### EXERCISE AIM
The records below hold pictures; please leave those out and retype the rest exactly.

### DATA PROVIDED

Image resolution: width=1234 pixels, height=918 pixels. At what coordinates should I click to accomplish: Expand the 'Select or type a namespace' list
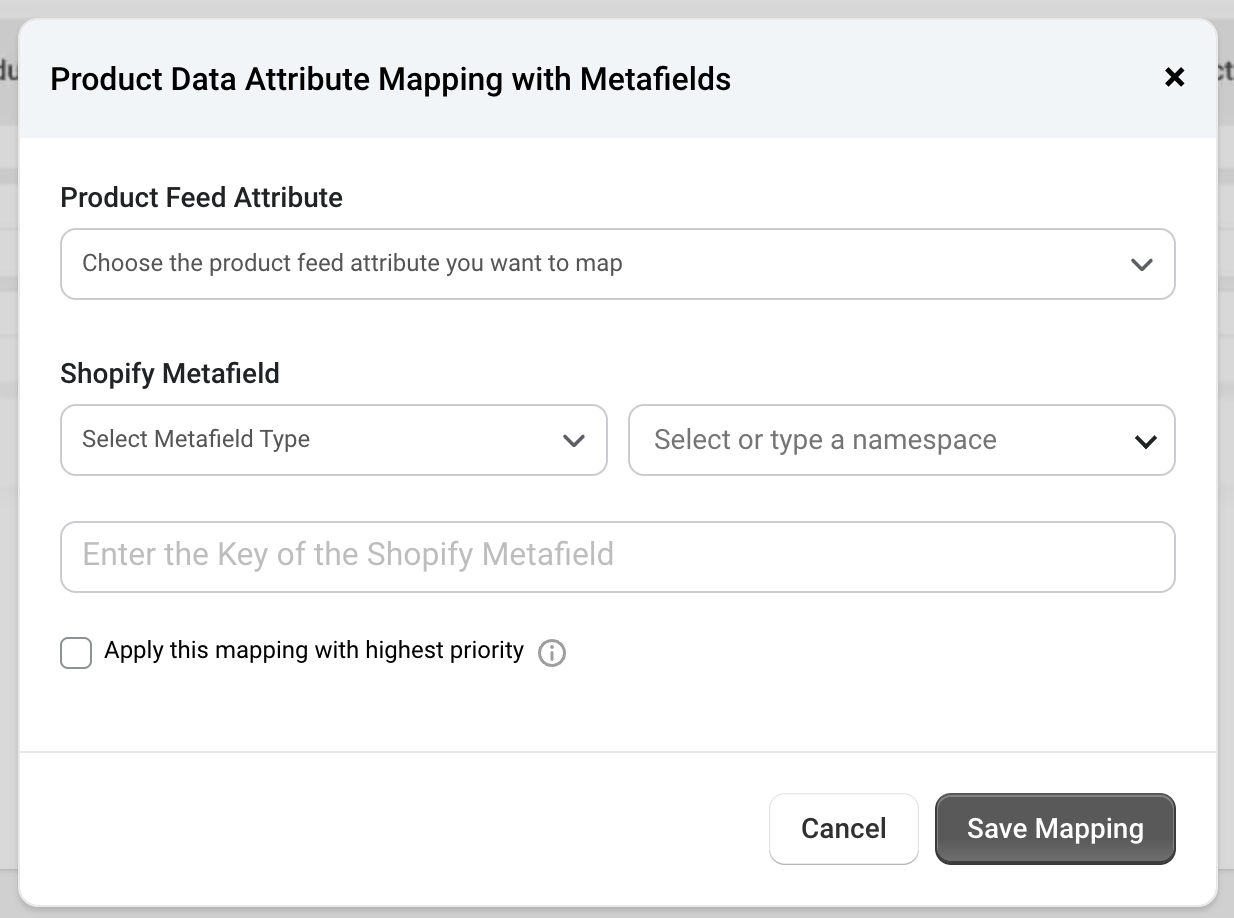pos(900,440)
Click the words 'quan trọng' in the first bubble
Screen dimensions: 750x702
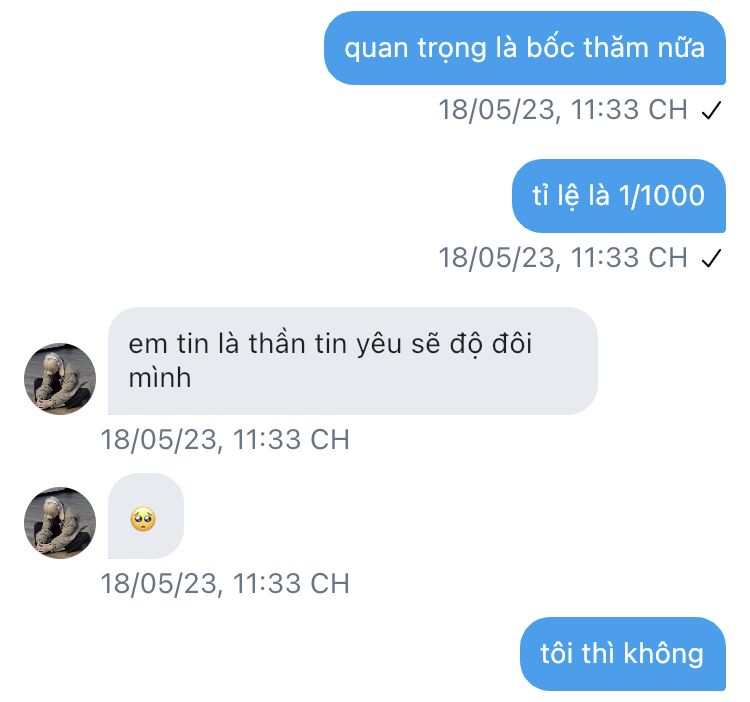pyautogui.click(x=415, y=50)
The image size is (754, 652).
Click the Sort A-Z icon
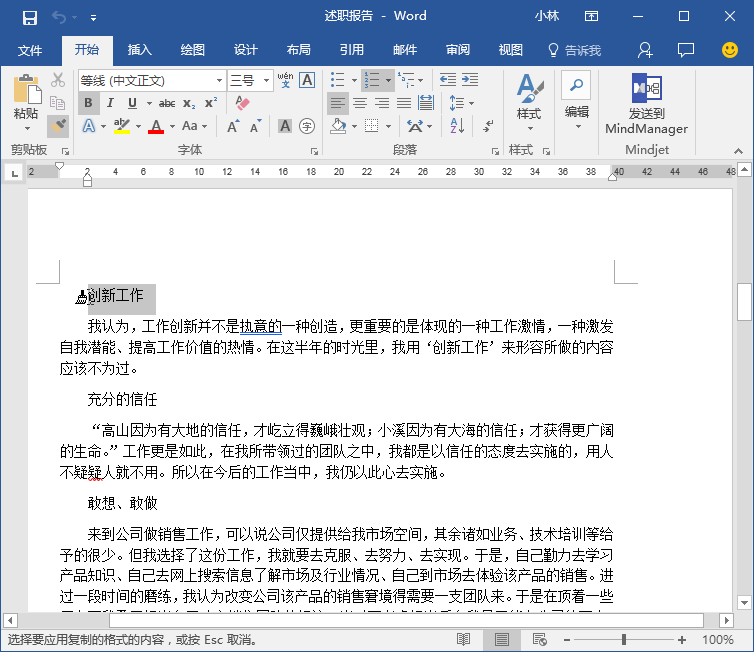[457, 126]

### PROBLEM SOLUTION
Image resolution: width=1234 pixels, height=918 pixels. At what coordinates should I click to accomplish: Expand the 'Select or type a namespace' list
pos(900,440)
Click the words 'quan trọng' in the first bubble
Screen dimensions: 750x702
pyautogui.click(x=415, y=50)
The image size is (754, 652).
Click the Sort A-Z icon
[457, 126]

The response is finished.